Visual Recovery Reflects Cortical MeCP2 Sensitivity in Rett Syndrome

Objective: Rett syndrome (RTT) is a devastating neurodevelopmental disorder with developmental regression affecting motor, sensory, and cognitive functions. Sensory disruptions contribute to the complex behavioral and cognitive difficulties and represent an important target for therapeutic interventions. Although genetic medicine-based therapies targeting MeCP2 have successfully restored motor and respiratory functions in animal models, their ability to reverse sensory deficits across levels of the visual pathway remains largely unexplored.
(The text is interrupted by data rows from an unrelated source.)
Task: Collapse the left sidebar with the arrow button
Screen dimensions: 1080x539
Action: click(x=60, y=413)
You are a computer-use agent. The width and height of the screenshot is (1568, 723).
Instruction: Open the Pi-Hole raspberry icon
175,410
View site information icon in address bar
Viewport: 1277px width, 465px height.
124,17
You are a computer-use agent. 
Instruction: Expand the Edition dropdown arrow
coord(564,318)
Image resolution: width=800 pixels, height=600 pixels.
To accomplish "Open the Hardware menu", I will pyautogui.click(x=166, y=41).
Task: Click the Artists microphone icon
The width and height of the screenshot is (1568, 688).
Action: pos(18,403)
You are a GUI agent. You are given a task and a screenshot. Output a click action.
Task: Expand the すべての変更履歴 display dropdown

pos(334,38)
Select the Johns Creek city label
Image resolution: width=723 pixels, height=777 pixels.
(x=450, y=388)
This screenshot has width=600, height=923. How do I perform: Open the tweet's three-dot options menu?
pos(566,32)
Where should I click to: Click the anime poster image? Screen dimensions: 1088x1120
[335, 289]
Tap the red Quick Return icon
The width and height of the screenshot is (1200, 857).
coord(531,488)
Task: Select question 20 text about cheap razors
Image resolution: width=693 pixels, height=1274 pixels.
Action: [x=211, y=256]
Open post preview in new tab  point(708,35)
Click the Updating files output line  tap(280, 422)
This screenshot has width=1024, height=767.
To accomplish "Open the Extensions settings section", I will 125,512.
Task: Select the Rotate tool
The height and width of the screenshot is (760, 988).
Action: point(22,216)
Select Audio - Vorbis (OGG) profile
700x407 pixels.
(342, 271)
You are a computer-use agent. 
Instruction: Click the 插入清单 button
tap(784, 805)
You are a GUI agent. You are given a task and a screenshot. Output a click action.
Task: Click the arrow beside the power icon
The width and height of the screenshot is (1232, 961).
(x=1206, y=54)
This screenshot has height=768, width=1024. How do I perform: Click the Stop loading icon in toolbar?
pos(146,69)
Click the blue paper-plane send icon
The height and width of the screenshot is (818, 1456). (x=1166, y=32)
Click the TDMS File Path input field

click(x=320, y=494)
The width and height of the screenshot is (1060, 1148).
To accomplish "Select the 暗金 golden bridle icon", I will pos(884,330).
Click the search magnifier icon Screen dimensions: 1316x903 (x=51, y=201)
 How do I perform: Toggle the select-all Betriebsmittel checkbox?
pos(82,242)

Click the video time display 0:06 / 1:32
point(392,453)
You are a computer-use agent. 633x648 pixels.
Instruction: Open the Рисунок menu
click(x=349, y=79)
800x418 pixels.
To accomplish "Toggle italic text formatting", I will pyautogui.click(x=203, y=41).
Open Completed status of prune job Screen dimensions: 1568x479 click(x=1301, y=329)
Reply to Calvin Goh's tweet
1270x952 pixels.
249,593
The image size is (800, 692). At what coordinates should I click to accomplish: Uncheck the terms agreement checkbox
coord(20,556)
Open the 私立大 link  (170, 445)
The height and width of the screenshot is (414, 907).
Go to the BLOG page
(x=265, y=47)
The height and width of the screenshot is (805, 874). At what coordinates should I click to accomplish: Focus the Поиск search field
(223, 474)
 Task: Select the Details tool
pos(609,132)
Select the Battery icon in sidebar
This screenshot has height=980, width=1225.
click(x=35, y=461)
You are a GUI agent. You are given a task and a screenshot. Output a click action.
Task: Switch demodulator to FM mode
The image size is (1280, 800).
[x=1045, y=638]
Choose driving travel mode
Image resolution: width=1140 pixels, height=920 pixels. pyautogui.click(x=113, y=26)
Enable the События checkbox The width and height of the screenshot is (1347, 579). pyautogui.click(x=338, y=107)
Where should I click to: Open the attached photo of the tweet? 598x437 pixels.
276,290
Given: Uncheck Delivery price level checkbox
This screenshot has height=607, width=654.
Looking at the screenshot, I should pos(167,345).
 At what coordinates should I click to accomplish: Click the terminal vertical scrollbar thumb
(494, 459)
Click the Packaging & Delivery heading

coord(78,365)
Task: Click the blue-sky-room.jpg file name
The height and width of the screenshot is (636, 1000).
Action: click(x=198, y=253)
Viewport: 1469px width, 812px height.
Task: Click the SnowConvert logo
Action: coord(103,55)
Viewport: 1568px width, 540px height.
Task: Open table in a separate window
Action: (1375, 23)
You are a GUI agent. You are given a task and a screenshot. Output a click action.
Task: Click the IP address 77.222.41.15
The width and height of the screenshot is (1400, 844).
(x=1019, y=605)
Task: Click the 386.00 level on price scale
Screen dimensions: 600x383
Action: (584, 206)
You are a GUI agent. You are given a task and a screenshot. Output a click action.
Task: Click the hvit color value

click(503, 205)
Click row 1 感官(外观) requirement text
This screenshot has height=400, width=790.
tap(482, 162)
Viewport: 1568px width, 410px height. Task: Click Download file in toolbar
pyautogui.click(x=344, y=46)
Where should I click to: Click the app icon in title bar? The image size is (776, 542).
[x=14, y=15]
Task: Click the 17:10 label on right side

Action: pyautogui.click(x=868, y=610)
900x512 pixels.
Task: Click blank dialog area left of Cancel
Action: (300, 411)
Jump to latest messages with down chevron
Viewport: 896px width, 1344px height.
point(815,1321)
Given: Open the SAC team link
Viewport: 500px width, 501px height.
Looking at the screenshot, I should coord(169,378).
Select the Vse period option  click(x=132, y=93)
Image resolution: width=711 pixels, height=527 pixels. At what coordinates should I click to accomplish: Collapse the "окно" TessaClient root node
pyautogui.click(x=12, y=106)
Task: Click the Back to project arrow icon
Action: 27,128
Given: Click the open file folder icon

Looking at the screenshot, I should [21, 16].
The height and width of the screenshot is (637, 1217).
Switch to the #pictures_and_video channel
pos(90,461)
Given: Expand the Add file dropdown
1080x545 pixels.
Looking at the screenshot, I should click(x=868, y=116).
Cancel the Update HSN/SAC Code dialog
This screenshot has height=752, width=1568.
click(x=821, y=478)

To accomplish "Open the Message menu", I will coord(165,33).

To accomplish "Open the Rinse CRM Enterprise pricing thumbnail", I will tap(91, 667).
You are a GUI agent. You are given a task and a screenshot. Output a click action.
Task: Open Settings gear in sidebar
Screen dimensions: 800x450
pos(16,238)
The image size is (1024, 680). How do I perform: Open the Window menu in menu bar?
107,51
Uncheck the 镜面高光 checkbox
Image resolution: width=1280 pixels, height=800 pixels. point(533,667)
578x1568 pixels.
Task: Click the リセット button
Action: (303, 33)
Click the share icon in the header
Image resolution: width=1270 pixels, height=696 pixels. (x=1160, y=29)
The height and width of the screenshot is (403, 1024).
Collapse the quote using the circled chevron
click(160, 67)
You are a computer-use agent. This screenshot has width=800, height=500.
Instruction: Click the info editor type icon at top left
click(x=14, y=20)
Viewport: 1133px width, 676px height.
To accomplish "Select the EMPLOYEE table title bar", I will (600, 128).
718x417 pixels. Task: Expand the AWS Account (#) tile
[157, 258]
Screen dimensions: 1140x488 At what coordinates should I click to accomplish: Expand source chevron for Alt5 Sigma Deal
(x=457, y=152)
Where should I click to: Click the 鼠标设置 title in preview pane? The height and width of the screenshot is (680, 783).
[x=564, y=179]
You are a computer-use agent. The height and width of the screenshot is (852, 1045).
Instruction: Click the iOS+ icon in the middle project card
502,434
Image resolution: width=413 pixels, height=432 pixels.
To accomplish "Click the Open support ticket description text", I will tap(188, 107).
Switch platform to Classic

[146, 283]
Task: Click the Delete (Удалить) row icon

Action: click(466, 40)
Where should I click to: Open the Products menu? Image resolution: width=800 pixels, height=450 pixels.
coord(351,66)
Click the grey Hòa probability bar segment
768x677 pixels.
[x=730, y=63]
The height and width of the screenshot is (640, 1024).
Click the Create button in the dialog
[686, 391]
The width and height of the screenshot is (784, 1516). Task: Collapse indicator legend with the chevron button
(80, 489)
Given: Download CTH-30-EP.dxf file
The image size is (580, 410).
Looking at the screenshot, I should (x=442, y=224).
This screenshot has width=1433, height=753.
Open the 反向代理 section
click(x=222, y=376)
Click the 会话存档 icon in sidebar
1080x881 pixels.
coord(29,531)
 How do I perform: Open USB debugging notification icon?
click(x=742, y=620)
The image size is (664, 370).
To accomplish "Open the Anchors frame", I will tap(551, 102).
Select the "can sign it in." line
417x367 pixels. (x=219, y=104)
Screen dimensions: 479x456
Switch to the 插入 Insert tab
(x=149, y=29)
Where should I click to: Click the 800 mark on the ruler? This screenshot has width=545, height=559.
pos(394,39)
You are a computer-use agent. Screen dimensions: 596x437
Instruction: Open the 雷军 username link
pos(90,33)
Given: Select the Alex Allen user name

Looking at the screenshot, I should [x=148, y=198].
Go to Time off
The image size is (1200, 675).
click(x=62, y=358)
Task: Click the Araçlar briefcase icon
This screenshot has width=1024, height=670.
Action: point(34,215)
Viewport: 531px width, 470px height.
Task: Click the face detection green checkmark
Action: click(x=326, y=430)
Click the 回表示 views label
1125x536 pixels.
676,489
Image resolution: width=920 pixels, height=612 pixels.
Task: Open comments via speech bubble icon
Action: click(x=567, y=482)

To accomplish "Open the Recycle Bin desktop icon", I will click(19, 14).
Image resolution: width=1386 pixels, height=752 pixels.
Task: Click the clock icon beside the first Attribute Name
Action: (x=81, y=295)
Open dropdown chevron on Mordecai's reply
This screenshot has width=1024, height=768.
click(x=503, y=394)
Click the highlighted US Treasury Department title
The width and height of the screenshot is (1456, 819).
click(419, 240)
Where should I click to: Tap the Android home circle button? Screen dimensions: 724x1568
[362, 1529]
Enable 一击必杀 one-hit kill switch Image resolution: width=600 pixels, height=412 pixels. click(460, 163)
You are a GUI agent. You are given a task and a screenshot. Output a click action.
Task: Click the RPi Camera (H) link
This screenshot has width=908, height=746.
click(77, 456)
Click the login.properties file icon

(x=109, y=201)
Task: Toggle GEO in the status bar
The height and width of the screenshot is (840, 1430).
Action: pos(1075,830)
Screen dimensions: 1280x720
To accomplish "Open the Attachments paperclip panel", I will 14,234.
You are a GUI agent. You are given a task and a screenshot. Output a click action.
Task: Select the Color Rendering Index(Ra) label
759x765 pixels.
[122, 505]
Methods: Using genetically reversible mouse models of MeCP2 deficiency (Mecp2stop/y and Mecp2stop/x), we applied advanced electrophysiological, anatomical, and behavioral techniques to evaluate visual function, a critical sensory domain impaired in both animal models and RTT patients. Results: In Mecp2stop/y mice, initiating MeCP2 expression after postnatal day 35 (P35) reversed progressive cortical dysfunction, prevented thalamic circuit disorganization, and restored visual function, despite some remaining cortical anatomical abnormalities. Even in fully regressed adult Mecp2stop/x heterozygous female mice, MeCP2 reactivation was sufficient to reduce the symptoms. Interpretation: These findings highlight the remarkable sensitivity of cortical circuits to MeCP2 expression in both developing and mature brain. Importantly, restoring just 60%–70% of MeCP2 protein levels was sufficient to rescue sensory functions, even after the onset of regression. This underscores the transformative potential of genetic medicine-based therapies in RTT, suggesting that even partial restoration of MeCP2 can meaningfully improve sensory processing and quality of life for patients.